Les responsables religieux ont recours aux arguments du châtiment et de l'expiation : pour les autres en cas de victoire, pour soi avec le recours à la miséricorde divine dans les temps difficiles. L'apologétique navigue entre le registre du repentir et celui de l'espérance, en faisant de la guerre un bienfait au sens d'une purification, l'occasion d'un héroïsme dans le temporel et d'une sanctification. Dans les deux cas, les prédications prennent pour cible ce qui est dénoncé comme les maux du « monde moderne ». L'alcool devient une obsession au point que le Premier ministre britannique convainc le roi George V[17] d'annoncer qu'il renonce à sa consommation jusqu'à la fin de la guerre, une décision qui reste sans effet majeur sur ses sujets.

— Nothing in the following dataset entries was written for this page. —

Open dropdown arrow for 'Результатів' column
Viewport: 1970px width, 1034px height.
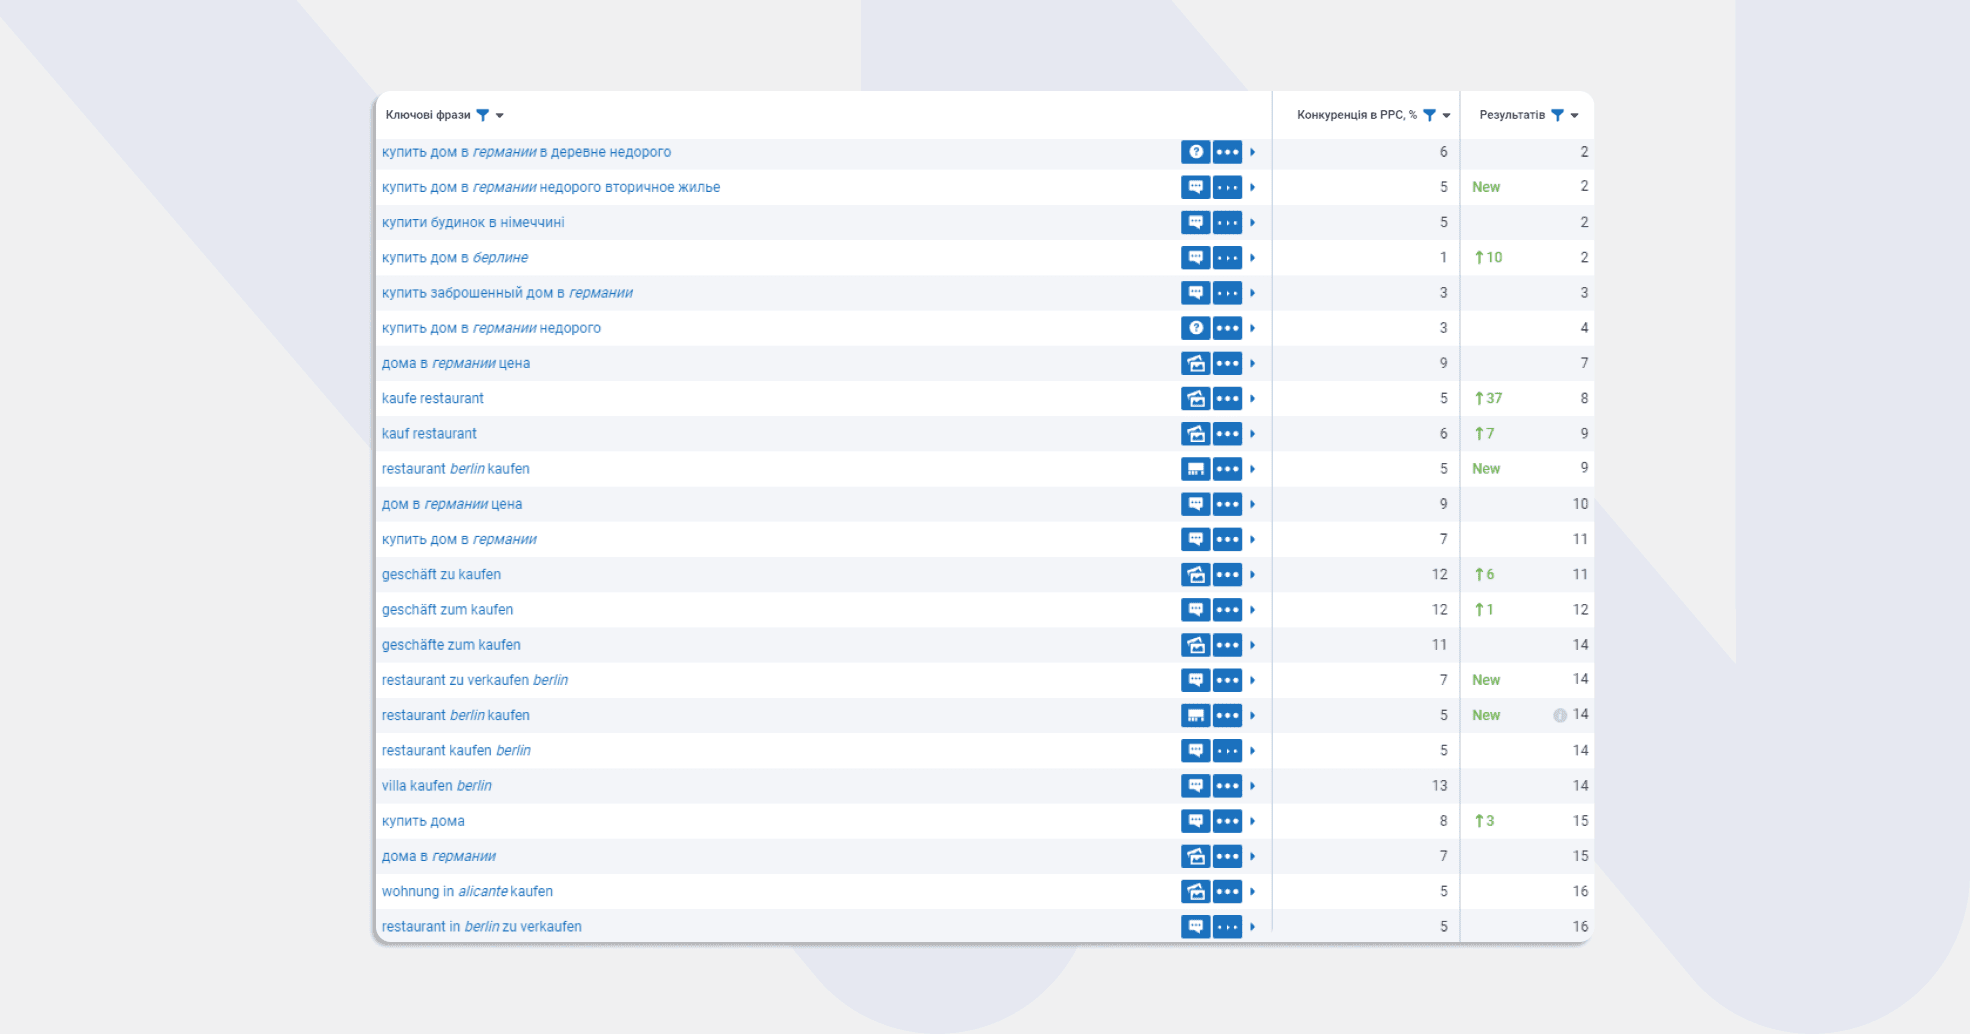pos(1574,116)
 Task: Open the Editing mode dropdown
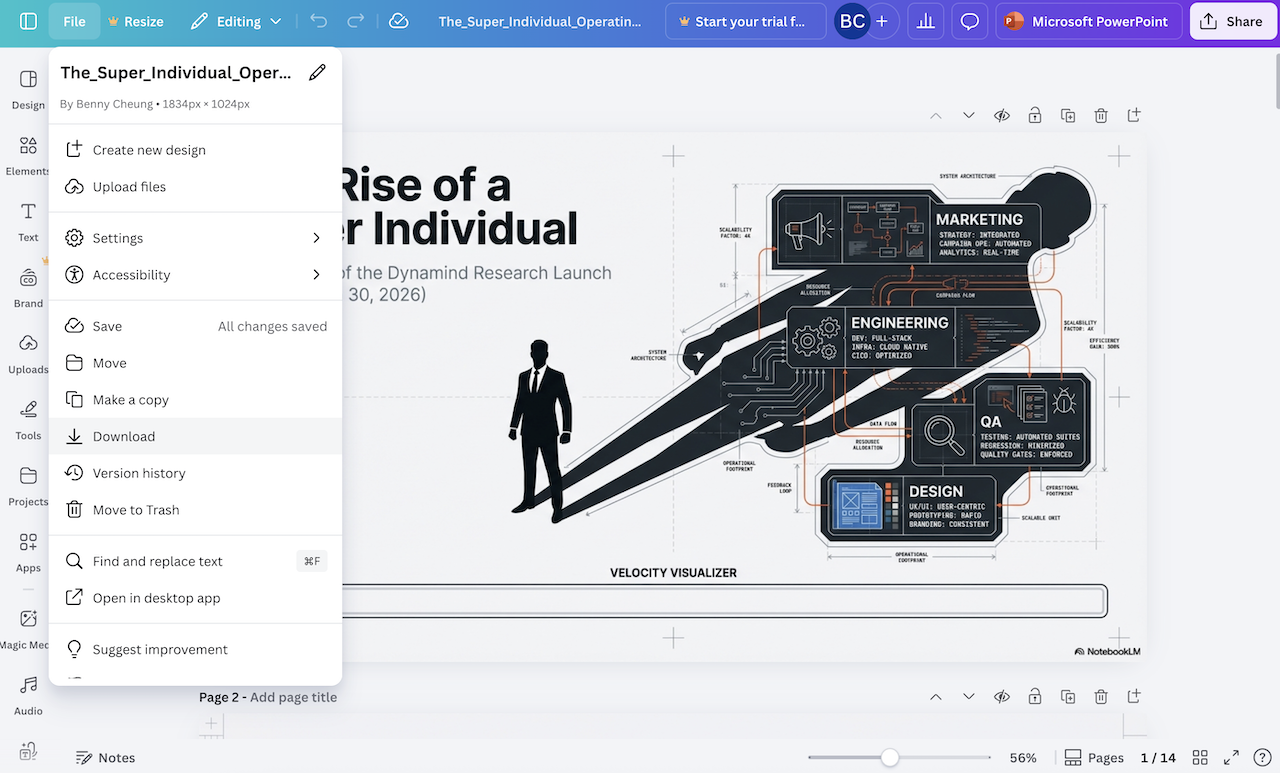[237, 21]
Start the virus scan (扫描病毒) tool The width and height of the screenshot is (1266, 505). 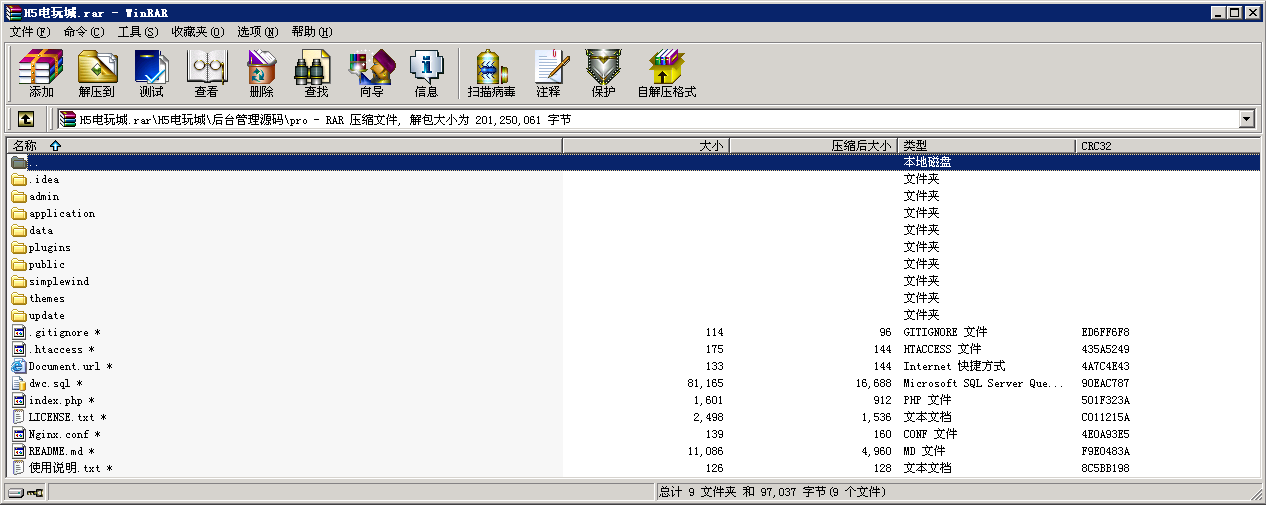491,73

L'effort porte aussi contre les exemples à ne pas suivre car ils mettent en jeu l'orgueil, la force, la convoitise et le stupre. La guerre qui dure et dont personne ne voit d'issue est présentée comme la conséquence d'une faute collective, elle doit donc devenir source d'expiation pour les hommes qui, dans le sacrifice de leur vie, sont appelés à retrouver le sens de leur vocation par-delà « l'apostasie » des responsables du pays. À l'arrière, les femmes ont charge de ne pas exposer les enfants aux tentations de l'égoïsme et de la débauche. Dans les écoles comme dans les activités religieuses, les jeunes sont mobilisés pour la cause nationale.